##### Provided passage #####
PO Box 1293, Olympia Wa, 98507 Organize@OlympiaIWW.com (564) 225-2472

Fellow Worker Roberta’s canidate statement for editor of the “Industial Worker.”

To the General Membership of the Industrial Workers of the World:

Knowledge is the real power. Knowledge of the truth, that is.

What’s the best way of distracting people from their freedoms being taken
away and realizing how huge the financial inequities actually are? What will
keep them from pushing for unions, fair pay, and better sources of energy so
that their children and grandchildren will be able to breathe, grow food and
flowers, and live in health?

Deny them access to truthful information.

To understand economic inequities in the US, you must always come back to
corporations and their goal of profit at literally any cost—except to them,
their fortunes, and their power. To make sure they maintain their power,
corporations must maintain their stranglehold on the political system at
every level. They do this with money—and disinformation. Corporations
perpetuate lies and misinterpretations of facts, and in large part they do
this through control of a major portion of all media outlets.

The Industrial Worker is an antidote to disinformation.

There have always been impediments to people’s knowing the truth about their
society, but today the threats are better organized and well funded, and
they have worldwide impacts. Net neutrality is at stake around the globe,
through trade deals like the Trans Pacific Partnership and the Transatlantic
Trade and Investment Partnership. Independent websites could virtually
disappear, because websites that pay to be in “fast lanes” will skew
Google’s search results, where popularity is a major criterion for relevance
to a search. New searchers for truth won’t even know that valuable online
periodicals, such as In These Times, Mother Jones, Adbusters, and the
Industrial Worker (among a goodly number of others) ever existed and were
there to inform, educate, anger, and inspire those who knew the status quo
meant death to freedom, equality, and fairness. I want to contribute to the
truth.

I have the job skills to become the IW’s editor. I started editing while I
was still an undergraduate working toward a degree in English, as well as
tutoring in English as a Second Language and Symbolic Logic. I used my
skills as I was able, but I discovered I couldn’t maintain a 9-to-5 job. In
my forties, I was finally convinced by people who loved me that I deserved
to apply for and receive Social Security Disability Insurance, because of my
long history of crippling depression. I have still worked all these years,
but my work has been as a writer and editor for individuals and nonprofits.
I’ve done the occasional resume and proposals for funding, but in general I
research, write, and edit for people whose work has value to me.

I pay little attention to what anyone paid by a corporation reports as news.
Yet even the news outlets I use need to be given a critical eye to affirm
their truth. Everyone has an agenda; all agendas are not created equal. I
look for agendas that seek to give everyone in the world an opportunity at
having a healthy, productive, satisfying life. News outlets with these
agendas are more likely to tell the truth.
##### Given information #####
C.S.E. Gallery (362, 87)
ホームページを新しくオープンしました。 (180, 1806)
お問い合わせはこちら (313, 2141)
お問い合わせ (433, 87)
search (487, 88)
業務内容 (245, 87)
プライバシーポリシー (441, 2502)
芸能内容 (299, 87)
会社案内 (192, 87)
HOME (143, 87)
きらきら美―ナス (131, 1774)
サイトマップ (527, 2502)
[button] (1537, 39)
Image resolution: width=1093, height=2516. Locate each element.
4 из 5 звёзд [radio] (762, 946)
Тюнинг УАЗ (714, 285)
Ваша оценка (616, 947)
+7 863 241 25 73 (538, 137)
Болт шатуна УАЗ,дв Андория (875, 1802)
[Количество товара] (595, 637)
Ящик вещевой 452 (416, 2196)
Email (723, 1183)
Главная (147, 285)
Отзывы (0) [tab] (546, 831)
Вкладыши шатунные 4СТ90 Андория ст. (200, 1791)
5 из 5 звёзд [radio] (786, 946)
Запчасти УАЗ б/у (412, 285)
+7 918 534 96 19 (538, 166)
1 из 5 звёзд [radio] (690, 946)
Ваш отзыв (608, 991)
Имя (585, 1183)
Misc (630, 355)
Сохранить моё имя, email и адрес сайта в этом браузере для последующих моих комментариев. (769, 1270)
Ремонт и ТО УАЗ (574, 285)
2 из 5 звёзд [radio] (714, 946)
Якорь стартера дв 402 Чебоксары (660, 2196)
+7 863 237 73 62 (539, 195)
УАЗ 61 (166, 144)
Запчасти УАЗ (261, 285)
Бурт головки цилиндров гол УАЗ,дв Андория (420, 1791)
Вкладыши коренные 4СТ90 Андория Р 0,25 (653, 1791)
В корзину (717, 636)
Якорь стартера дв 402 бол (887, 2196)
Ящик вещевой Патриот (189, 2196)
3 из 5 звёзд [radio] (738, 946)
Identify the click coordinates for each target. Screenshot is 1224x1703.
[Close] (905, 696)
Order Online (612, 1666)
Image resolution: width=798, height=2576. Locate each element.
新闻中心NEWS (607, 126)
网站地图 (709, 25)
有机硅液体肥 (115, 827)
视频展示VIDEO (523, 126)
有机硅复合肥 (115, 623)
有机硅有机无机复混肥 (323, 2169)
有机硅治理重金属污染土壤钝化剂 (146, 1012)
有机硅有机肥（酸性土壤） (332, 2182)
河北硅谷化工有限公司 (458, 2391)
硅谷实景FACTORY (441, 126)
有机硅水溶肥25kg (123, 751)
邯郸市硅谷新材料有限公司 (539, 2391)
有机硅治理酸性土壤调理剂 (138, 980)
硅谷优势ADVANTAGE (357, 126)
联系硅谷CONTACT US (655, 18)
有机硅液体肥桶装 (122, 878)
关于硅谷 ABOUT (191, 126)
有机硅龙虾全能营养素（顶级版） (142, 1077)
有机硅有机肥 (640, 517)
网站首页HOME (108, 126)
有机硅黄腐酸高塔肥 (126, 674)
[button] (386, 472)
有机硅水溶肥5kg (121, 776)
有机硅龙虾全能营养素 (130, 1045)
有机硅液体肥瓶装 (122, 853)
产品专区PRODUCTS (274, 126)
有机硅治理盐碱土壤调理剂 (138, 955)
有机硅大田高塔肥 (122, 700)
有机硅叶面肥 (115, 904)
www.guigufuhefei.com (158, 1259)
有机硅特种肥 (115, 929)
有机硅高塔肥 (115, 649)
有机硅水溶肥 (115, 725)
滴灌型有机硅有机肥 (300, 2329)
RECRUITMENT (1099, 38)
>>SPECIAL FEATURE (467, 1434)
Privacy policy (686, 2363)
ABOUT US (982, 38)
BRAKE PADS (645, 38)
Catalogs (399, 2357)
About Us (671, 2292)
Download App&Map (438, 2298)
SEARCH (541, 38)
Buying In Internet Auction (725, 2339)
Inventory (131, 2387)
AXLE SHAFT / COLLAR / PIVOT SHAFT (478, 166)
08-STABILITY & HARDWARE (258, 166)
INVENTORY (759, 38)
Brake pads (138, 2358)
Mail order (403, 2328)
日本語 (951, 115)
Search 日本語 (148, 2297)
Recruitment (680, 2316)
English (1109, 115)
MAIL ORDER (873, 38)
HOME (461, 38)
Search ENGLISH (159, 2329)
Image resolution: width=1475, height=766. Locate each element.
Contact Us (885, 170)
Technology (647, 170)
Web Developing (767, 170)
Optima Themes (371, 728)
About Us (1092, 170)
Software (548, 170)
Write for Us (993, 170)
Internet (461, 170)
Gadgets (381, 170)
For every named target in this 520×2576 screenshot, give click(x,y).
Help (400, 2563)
#####
## Actions to take
A - Repeat the passage of the candidate statement from "Deny them access" to "antidote to disinformation.".
B - Pick up the candidate statement for editor of the Industrial Worker after its final sentence and continue writing it.
These records have nothing to do with the candidate statement.

## Answers to the exercises
A -
Deny them access to truthful information.

To understand economic inequities in the US, you must always come back to
corporations and their goal of profit at literally any cost—except to them,
their fortunes, and their power. To make sure they maintain their power,
corporations must maintain their stranglehold on the political system at
every level. They do this with money—and disinformation. Corporations
perpetuate lies and misinterpretations of facts, and in large part they do
this through control of a major portion of all media outlets.

The Industrial Worker is an antidote to disinformation.

B -
The not-so-funny thing is that most of the people who have that a humanistic
agenda understand that the main thing impeding freedom, equality, and
fairness from becoming a reality is capitalism. If it weren’t for
capitalism, the “ruling class” wouldn’t have what they need to leverage
their power. Because the rest of us have tacitly, if grudgingly, agreed to
go along with the idea that money actually means something—because we all
need to get paid for our labor so we can buy or rent houses to live in and
purchase the food to sustain us—money and those people who have it hold
power over us.

Without capitalism, people would feel free to participate in mutual
aid—making sure that those who do not have the capacity to feed themselves
or cannot produce something to benefit the commons will be taken care of.
We’re all on this planet together, and no one is less important—or more
important—than anyone else. We’re all different and have different talents,
skills, interests, and proclivities, but none of those differences are
better or worse than anyone else’s talents, skills, interests, and
proclivities. It’s not simply labor that contributes to a healthy society.
Beyond production for use is creation for the benefit of all. I imagine a
society in which those who are inspired to create art, literature, and music
could do so—and still be able to have a home, food, health care, and
clothing—because what they produce gives additional meaning to everyone’s
lives.

None of this can happen while those in power, those with unyielding wealth
and influence, continue to dominate.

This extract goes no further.